Copy the data exactly, pictures aside.

§ §

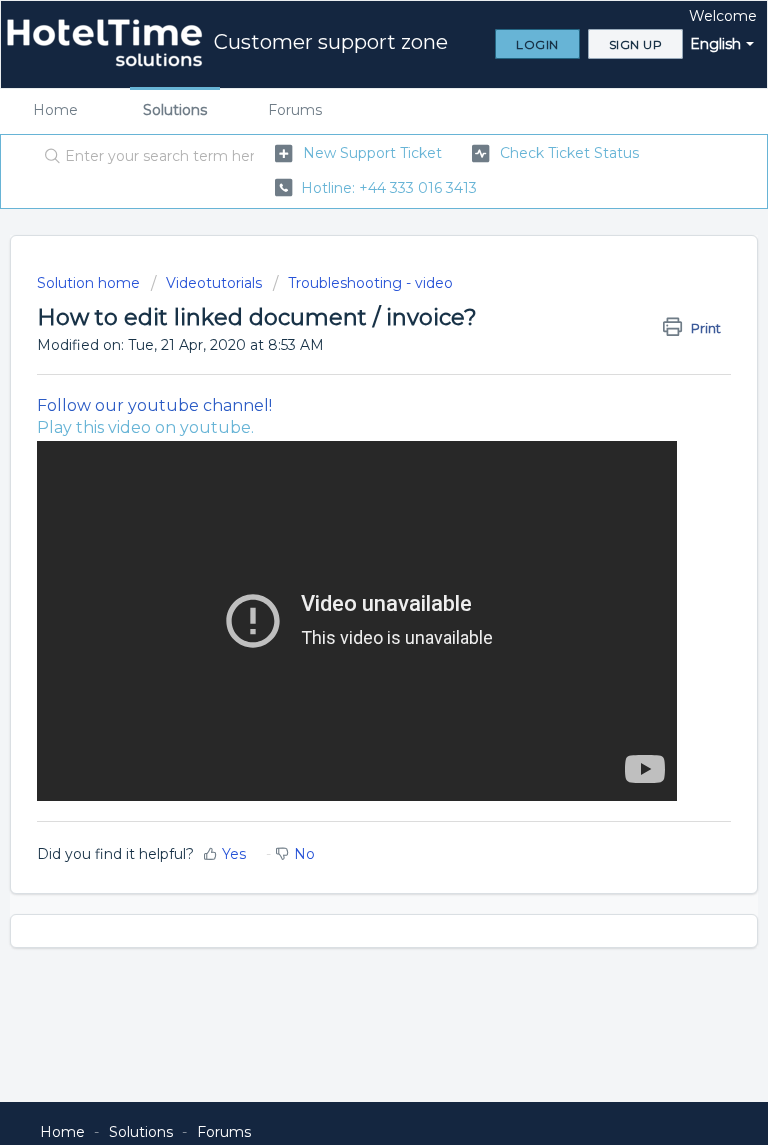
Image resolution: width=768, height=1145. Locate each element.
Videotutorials (214, 283)
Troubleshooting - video (370, 283)
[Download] (347, 560)
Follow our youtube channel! (154, 405)
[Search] (48, 157)
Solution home (90, 283)
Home (55, 110)
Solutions (175, 110)
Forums (295, 110)
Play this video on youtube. (145, 427)
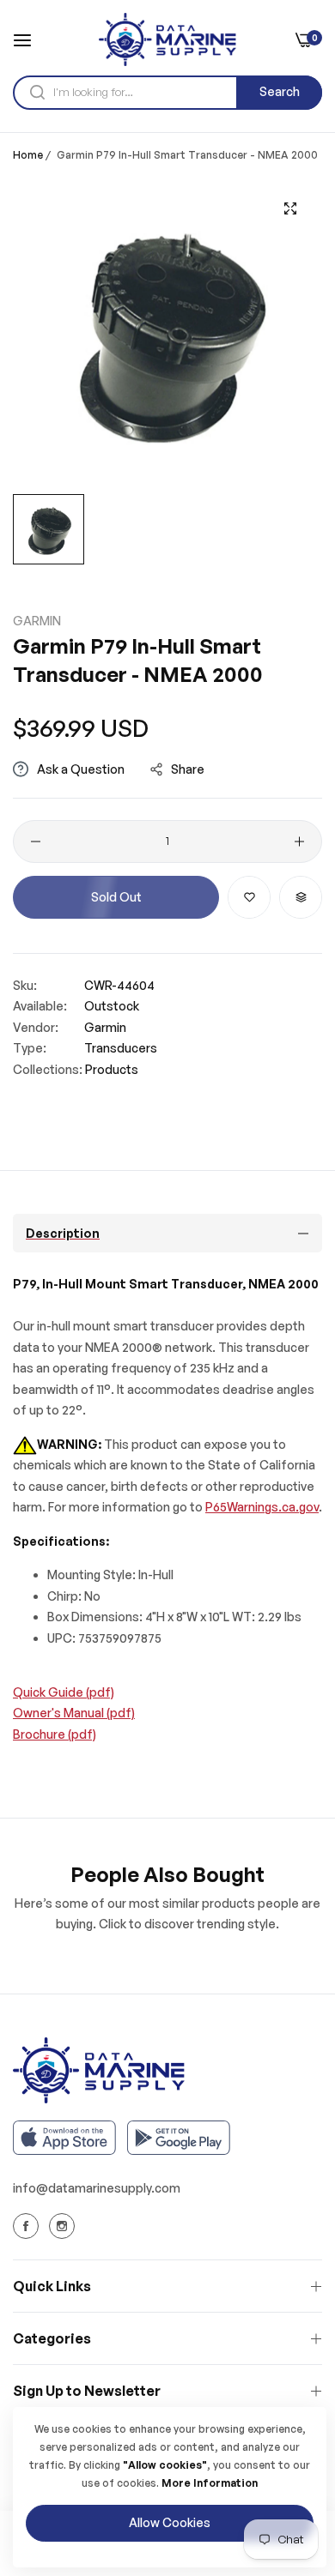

§ §

# Finished exercise
Image resolution: width=768, height=1145. Locate each element.
Videotutorials (214, 283)
Troubleshooting - video (370, 283)
[Download] (347, 560)
Follow our youtube channel! (154, 405)
[Search] (48, 157)
Solution home (90, 283)
Home (55, 110)
Solutions (175, 110)
Forums (295, 110)
Play this video on youtube. (145, 427)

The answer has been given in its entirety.